Start Material provided

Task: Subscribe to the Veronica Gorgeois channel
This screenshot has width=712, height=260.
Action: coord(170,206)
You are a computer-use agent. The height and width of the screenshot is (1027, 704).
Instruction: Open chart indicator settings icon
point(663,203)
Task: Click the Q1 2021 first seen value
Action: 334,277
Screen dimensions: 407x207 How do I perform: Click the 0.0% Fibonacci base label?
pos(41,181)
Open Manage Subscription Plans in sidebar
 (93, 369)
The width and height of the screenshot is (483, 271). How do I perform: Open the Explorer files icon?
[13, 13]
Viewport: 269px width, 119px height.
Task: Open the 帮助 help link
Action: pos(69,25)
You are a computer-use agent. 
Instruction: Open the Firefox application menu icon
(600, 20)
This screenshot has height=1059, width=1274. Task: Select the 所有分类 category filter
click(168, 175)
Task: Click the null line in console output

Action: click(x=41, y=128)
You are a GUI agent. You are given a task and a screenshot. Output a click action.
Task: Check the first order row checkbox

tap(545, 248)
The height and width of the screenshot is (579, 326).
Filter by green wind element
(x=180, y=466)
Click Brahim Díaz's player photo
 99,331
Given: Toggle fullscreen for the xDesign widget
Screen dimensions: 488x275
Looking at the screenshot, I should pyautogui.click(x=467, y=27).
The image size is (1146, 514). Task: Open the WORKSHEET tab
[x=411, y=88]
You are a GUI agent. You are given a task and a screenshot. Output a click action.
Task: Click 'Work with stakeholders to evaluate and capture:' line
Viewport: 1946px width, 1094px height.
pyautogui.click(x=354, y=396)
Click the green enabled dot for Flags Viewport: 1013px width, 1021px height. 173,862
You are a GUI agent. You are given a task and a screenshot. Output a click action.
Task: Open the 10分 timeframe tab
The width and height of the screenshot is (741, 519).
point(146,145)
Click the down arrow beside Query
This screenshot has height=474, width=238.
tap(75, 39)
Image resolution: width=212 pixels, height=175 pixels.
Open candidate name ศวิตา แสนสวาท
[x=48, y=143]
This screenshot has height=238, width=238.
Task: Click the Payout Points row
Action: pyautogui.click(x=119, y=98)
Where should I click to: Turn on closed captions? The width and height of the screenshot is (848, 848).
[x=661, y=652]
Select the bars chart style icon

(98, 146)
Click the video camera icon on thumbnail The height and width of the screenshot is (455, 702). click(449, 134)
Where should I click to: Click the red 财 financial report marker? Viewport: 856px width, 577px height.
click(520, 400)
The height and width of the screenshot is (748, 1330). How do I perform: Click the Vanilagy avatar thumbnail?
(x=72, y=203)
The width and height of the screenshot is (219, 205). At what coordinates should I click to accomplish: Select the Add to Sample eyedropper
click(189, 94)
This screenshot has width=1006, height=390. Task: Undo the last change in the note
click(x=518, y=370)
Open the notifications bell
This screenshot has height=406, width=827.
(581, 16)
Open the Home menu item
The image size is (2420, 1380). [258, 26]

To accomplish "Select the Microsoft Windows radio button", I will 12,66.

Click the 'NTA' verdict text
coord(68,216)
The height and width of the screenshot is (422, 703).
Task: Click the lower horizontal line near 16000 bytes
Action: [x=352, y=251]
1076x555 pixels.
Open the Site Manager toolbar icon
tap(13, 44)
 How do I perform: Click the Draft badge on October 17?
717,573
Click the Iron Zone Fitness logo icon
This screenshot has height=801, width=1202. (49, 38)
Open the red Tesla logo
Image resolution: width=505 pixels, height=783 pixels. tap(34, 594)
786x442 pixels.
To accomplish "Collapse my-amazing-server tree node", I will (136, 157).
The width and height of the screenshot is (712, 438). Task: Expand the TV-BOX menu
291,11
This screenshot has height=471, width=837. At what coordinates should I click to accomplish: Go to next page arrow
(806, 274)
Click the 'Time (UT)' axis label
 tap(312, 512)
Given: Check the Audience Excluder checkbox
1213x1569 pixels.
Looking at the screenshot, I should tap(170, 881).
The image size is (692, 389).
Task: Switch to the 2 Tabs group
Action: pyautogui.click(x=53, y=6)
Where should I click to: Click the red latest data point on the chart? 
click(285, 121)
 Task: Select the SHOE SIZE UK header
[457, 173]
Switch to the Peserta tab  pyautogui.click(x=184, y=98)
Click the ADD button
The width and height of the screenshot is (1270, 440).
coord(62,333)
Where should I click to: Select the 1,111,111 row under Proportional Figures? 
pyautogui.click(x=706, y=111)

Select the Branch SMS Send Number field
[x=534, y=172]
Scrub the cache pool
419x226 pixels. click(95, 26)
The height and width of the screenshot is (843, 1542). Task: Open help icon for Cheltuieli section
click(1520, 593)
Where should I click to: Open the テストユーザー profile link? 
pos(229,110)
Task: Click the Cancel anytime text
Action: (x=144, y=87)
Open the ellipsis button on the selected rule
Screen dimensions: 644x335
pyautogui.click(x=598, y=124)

End Material provided

* [Stated exercise] Copy out the entries above word for word, from the start of the entries through the line that contains "tap(545, 248)", including that line.

* [Full response]
Task: Subscribe to the Veronica Gorgeois channel
This screenshot has width=712, height=260.
Action: coord(170,206)
You are a computer-use agent. The height and width of the screenshot is (1027, 704).
Instruction: Open chart indicator settings icon
point(663,203)
Task: Click the Q1 2021 first seen value
Action: 334,277
Screen dimensions: 407x207 How do I perform: Click the 0.0% Fibonacci base label?
pos(41,181)
Open Manage Subscription Plans in sidebar
 (93, 369)
The width and height of the screenshot is (483, 271). How do I perform: Open the Explorer files icon?
[13, 13]
Viewport: 269px width, 119px height.
Task: Open the 帮助 help link
Action: pos(69,25)
You are a computer-use agent. 
Instruction: Open the Firefox application menu icon
(600, 20)
This screenshot has height=1059, width=1274. Task: Select the 所有分类 category filter
click(168, 175)
Task: Click the null line in console output

Action: click(x=41, y=128)
You are a GUI agent. You are given a task and a screenshot. Output a click action.
Task: Check the first order row checkbox

tap(545, 248)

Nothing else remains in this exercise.